To love is to demonstrate a capacity that exceeds the limitations of both our senses and our reason. The depth of feeling we can experience is a testament to our humanity. Our relative helplessness in the face of love highlights what it means to be human. As W.H. Auden wrote, “If equal affection cannot be, / Let the more loving one be me.” Love, in its immensity, is sublime because it gestures towards something beyond our full comprehension, something beyond the limits of our rational understanding.
We often try to rationalize love, to make it sensible and explainable. We seek reasons why we love, trying to fit it into a logical framework. But love often defies these attempts. It’s not a choice, yet it’s also not something that simply happens to us passively. There’s an inherent mystery in love, reflecting a deeper mystery about our own agency and selves. Exploring love, especially unrequited love, pushes us to the edges of our understanding of ourselves and our capacity for feeling. Love, in its sublime nature, offers a glimpse into something supersensible, something beyond the ordinary bounds of our experience.

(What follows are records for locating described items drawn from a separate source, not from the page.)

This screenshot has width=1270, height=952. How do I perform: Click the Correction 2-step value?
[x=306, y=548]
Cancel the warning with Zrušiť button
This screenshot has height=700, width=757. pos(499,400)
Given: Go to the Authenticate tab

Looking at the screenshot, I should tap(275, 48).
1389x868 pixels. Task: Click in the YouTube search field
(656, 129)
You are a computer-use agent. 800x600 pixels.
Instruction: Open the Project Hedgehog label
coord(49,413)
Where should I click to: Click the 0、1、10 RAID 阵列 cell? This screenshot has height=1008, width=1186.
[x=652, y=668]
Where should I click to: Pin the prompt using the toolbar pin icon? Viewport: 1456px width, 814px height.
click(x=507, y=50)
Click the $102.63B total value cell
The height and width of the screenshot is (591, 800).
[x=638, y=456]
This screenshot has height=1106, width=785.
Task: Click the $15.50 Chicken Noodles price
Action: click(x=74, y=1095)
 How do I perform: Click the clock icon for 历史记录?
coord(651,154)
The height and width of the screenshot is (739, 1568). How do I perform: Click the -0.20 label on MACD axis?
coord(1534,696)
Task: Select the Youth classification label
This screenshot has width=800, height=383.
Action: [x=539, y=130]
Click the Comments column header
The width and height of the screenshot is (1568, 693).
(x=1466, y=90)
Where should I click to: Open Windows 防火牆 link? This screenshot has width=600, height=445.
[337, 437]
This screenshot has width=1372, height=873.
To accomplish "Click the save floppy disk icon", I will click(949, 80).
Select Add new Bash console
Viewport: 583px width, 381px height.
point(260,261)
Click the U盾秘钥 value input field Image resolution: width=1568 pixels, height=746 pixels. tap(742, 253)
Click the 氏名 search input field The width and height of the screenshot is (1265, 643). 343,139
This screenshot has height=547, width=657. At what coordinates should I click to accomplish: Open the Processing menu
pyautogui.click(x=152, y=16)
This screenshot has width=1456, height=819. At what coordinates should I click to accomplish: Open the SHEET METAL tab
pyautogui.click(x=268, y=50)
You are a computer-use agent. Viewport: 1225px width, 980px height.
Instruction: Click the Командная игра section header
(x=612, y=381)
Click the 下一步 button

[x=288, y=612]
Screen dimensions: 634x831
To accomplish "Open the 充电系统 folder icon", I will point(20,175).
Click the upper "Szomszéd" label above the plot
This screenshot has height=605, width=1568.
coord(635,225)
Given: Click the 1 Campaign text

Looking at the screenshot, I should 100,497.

In conclusion, love – including unrequited love – is an extraordinary human experience. It can withstand hardship, endure pain, and persist against all odds. Even when it pains you that your love is not returned, find solace in the fact that in loving, you are touching upon something sublime. This “edge” of human experience, though challenging, is not something to avoid. Instead, regard it with awe and recognize the profound capacity for love that it reveals within you. Whether reciprocated or not, romantic love is sublime and worthy of embrace because it reveals a unique and noble capacity within the lover. When you love someone, even if they don’t love you back in the same way, you are experiencing one of the most profound and meaningful aspects of being human.